May 19, 2021 | 3 comments

By Sylvan Hardy

An angry Rafael Correa denounced Pressident-elect Guillermo Lasso in two interviews on Monday, calling him a “traitor and a liar” for walking away from a political alliance with Correa’s Union for Hope (Unes) and the conservative Social Christian party.

Former president Rafael Correa during a Monday interview.

“Guillermo Lasso has started his governance very badly,” Correa said. “He spoke of uniting Ecuador yet he ignored the country’s main political force in his abandonment of the project he had agreed to earlier.” Unes is largest bloc in the National Assembly with 49 members.

Correa described a series of conversations between former Guayaquil mayor Jaime Nebot, who heads the Social Christians, and Lasso to combine forces for control of the Assembly. According to both Correa and Nebot, Lasso rejected the deal at the last minute and formed a union with the indigenous Pachakutik movement and the Democratic Left. Social Christian Henry Kronfle, who appeared headed for the Assembly presidency lost by two votes when Lasso’s Creo Assembly bloc of 12 abstained. A day later, Pachakutik’s Guadalupe Llori was elected to the top post.

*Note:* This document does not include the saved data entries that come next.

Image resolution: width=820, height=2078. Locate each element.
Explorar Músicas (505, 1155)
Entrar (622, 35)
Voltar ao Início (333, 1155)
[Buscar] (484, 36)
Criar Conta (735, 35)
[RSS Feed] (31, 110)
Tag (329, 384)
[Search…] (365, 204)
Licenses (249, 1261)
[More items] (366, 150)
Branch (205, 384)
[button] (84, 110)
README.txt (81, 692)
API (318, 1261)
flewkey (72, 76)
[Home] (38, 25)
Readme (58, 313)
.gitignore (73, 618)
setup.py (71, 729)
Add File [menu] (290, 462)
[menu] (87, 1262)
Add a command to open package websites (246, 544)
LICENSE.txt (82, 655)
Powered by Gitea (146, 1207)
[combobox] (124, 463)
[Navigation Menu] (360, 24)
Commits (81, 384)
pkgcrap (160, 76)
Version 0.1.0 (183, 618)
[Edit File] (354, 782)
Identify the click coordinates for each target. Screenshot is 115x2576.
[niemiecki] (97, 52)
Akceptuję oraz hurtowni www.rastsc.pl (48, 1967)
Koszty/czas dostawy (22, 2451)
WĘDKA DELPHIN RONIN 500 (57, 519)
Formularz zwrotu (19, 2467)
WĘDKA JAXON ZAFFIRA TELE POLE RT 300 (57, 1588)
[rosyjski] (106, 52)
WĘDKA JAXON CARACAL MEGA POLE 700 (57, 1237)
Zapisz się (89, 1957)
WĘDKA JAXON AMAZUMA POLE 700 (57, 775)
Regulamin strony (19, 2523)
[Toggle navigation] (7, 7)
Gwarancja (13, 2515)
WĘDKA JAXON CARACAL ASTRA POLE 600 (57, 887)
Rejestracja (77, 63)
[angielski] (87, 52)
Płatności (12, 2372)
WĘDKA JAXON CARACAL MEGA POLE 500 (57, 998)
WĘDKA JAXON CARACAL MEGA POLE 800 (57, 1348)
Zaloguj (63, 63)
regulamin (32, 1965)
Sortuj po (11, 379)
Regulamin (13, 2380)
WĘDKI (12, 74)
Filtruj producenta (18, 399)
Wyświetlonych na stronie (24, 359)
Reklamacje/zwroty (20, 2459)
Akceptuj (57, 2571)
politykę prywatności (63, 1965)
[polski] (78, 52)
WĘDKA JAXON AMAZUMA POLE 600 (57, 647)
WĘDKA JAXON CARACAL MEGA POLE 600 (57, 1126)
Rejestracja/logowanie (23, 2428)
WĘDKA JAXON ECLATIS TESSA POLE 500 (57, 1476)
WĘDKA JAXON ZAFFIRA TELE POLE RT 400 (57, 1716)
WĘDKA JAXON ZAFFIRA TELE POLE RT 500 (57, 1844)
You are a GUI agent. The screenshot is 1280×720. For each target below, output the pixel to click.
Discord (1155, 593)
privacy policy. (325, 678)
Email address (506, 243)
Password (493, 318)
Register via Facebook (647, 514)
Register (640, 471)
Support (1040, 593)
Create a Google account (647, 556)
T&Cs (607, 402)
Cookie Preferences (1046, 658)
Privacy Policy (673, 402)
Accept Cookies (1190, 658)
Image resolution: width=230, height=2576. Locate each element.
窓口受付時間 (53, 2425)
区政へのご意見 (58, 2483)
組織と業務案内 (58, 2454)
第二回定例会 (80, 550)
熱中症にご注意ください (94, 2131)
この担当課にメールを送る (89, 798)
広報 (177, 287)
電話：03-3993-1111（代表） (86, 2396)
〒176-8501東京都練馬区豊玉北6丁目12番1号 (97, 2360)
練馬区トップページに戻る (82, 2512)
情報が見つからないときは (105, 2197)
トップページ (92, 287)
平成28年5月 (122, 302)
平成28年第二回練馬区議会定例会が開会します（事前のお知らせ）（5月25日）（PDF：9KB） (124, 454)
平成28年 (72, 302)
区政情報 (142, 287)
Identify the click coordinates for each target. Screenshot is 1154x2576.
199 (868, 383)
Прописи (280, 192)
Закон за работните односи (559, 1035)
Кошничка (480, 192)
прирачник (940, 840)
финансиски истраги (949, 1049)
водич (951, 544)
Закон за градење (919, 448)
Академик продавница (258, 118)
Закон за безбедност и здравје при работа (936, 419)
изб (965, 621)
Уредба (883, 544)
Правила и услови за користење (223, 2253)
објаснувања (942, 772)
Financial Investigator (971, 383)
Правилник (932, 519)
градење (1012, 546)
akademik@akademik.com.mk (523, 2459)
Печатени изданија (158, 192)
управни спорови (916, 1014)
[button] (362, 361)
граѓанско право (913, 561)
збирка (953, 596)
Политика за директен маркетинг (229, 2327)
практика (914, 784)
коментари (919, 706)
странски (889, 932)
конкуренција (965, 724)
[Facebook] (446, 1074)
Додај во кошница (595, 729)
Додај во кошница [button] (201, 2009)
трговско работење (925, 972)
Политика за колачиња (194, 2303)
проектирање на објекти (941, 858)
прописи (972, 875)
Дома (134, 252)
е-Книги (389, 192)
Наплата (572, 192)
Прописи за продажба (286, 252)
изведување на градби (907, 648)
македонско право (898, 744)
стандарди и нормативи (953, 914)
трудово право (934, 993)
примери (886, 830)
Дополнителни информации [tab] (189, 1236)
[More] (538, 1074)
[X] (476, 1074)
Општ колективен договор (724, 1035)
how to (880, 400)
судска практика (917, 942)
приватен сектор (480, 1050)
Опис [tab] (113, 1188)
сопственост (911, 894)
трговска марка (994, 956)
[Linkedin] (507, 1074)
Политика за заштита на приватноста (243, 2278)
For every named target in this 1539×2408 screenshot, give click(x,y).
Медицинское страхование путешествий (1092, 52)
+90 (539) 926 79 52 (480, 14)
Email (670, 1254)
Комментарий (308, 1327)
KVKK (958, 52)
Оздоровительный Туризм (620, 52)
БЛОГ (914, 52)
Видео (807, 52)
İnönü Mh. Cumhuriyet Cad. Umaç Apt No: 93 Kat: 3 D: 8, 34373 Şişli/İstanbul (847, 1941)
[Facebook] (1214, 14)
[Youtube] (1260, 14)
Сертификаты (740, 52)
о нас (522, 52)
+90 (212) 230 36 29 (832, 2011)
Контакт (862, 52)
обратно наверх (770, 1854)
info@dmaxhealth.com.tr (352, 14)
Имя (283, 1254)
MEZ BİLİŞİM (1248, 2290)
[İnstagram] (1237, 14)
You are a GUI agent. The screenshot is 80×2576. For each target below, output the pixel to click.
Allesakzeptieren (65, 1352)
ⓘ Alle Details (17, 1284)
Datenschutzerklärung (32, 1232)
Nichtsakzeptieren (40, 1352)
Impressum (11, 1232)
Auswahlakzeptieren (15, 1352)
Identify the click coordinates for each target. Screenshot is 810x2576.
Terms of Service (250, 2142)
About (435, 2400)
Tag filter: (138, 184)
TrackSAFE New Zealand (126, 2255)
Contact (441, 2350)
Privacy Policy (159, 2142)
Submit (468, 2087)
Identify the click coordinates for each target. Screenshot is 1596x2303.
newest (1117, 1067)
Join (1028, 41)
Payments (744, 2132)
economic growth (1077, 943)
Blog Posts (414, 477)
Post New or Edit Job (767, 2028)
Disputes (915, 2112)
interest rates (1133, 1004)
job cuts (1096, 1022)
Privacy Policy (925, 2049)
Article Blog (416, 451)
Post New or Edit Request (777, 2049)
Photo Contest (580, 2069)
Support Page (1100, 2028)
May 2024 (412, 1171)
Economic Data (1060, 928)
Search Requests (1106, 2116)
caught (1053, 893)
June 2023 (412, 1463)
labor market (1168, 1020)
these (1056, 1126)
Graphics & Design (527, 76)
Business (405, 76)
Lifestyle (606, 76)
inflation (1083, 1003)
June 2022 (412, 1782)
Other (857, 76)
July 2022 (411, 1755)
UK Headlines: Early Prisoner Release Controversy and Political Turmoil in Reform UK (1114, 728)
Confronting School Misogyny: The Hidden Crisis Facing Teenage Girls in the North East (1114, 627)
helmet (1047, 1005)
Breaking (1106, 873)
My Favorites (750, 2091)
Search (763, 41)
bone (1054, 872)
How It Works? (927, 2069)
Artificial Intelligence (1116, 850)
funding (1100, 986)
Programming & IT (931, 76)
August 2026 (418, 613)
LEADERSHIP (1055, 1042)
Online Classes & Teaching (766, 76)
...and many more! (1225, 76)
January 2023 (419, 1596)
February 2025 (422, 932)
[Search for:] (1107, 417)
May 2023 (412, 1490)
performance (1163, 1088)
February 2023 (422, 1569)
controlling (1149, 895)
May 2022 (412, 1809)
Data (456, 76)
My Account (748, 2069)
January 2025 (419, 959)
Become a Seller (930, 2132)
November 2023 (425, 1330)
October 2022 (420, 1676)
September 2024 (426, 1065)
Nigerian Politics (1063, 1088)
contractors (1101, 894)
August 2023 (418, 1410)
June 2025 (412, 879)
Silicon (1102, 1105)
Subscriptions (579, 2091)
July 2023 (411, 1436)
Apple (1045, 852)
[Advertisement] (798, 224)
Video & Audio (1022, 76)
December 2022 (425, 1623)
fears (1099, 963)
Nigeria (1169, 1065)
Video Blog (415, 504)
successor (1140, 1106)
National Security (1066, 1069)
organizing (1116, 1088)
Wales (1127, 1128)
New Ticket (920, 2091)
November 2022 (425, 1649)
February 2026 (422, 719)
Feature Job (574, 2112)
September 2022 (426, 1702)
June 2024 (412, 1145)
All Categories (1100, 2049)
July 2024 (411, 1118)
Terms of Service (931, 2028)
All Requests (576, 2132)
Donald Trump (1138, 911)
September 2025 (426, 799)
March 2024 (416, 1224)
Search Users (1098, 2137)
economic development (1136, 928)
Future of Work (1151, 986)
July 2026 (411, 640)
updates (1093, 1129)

Among the agreements of the Unes – Social Christian alliance was the formation of “truth commission” to investigate legal actions against members of the Correista government during the Lenin Moreno administration. Two dozen members of Correa’s government have been convicted of various crimes and several others are living in exile. Correa himself is a fugitive, living in Belgium, following his conviction on a corruption charge involving a campaign fund.

Correa attacked Llori. calling her a “very violent women who will be unable to lead the Assembly.” Llori served a 10-month prison sentence in 2007 for leading an indigenous protest against the Correa government.

Llori has said she has no interest in forming a truth commission unless it also investigates abuses of power by Correa. In addition to her imprisonment, which she blames personally on Correa, Llori says she will not forget his insults. In 2008, Correa called her an “ugly woman” who should abandon politics and take make-up lessons from then assemblywoman and now Guayaquil Mayor Cynthia Viteri.

Nebot agreed with Correa’s assessment of the broken deal, calling Lasso “disrespectful” and a “man not good to his word.” Nebot’s situation with Lasso is personal since the families of the two men are inter-married.

Political science professor and election analyst César Ulloa says that Lasso found himself between a “rock and hard place” before walking away from the deal. “If he had supported it, he would have been a traitor to his long-standing opposition to Correismo as well as in violation of a pledge not to interfere with the judicial system. On the other, if he had gone with the alliance, he would have been in a better management situation in the Assembly, given the strict control Correa and Nebot have over their Unes and Social Christian delegations.”

Ulloa agrees with Correa that legislative management will be difficult under the Pachakutik-Democractic Left arrangement. “Both parties are loose coalitions of ideologies, ranging from centrist to far left. How Lasso reconciles that with his conservative, market-friendly philosophy is something I look forward to seeing.”